Abstract
Basal ganglia circuits are organized to selected desired actions and to inhibit potentially competing unwanted actions. This is accomplished through a complex circuitry that is modified through development and learning. Mechanisms of neural plasticity underlying these modifications are increasingly understood, but new mechanisms continue to be discovered. Dystonia, a movement disorder characterized by involuntary muscle contractions that cause abnormal postures and movements. Emerging evidence points to important links between mechanisms of plasticity and the manifestations of dystonia. Investigation of these mechanisms has improved understanding of the action of currently used medication and is informing the development of new treatments.
Introduction
Vertebrate animals have complex motor repertoires that increase in complexity throughout phylogeny. The motor repertoire in human beings is especially complex. As the motor, and indeed the entire behavioral repertoire becomes more complex, the potential for conflict among competing movements or behaviors increases in a non-linear manner. Effective execution of volitional movements requires efficient selection of which action(s) to perform. Perhaps more important is the efficient simultaneous inhibition of competing actions. During development from the neonatal period, through childhood and adolescence, and continuing through adulthood, new motor patterns emerge and new skills are learned. Each newly acquired skill creates an additional potential competitor to already existing patterns, with a plethora of new potential conflicts. Thus, the ability to select and maintain motor patterns while simultaneously inhibiting competing patterns must also change through development and learning.

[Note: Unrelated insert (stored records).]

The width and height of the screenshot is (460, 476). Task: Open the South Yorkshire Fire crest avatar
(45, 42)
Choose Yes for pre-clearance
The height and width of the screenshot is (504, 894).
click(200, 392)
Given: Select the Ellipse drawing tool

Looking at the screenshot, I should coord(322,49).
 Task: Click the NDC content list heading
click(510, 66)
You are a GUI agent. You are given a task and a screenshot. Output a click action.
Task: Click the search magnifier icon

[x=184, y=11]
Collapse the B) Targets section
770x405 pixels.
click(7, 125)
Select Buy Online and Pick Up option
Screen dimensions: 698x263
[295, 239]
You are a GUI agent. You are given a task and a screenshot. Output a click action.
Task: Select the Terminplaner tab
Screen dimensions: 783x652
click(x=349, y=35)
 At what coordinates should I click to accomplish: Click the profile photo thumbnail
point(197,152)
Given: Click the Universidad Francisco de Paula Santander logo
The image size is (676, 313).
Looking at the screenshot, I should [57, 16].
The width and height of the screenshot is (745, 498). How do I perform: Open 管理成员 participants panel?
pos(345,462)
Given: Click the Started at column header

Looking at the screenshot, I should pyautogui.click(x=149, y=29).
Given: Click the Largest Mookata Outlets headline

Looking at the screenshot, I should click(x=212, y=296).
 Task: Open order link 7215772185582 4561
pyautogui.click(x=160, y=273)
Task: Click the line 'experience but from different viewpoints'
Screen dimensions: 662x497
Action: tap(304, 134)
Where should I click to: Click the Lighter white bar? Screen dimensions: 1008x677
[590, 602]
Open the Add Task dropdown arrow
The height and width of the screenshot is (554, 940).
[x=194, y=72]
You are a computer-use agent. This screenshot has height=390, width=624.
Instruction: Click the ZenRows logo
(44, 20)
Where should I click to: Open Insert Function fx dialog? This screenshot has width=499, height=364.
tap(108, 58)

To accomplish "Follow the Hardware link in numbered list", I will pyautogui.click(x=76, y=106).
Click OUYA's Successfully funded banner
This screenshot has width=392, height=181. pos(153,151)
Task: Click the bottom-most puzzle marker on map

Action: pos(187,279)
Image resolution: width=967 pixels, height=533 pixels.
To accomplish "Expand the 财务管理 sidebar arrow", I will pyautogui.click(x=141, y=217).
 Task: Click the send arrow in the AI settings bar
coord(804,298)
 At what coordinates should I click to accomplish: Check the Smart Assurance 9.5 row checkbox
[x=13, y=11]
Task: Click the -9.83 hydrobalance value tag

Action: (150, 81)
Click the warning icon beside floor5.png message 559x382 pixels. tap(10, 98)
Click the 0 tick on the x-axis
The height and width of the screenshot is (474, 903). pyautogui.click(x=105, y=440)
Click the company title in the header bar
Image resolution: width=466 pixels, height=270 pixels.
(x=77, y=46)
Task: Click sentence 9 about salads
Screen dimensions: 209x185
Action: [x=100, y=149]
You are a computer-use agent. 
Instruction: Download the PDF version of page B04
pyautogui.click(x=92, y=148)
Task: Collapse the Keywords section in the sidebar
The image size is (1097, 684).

Action selection and inhibition occurs in a context-dependent and rule-based manner(1). However, the rules sometimes change and motor behavior must adapt to those changes(2). For example, someone who has grown up in North America has learned to look to the left for cars before crossing the street. If that person travels to the United Kingdom, she must now suppress that automatic response and look to the right for oncoming traffic. The newly learned pattern must be suppressed again in favor of the previously learned pattern when she returns to North America. Thus, efficient switching among actions and among action-rule associations is also required(3).
Basal Ganglia Circuits in Selection and Inhibition of Competing Actions
The basal ganglia are thought to play a central role in selection and inhibition of competing actions(4–8). This concept is informed by the organization of basal ganglia circuits, the action of individual neurons and groups of neurons within those circuits, and the effect of lesions and disease affecting the basal ganglia on motor control and behavior(7–10).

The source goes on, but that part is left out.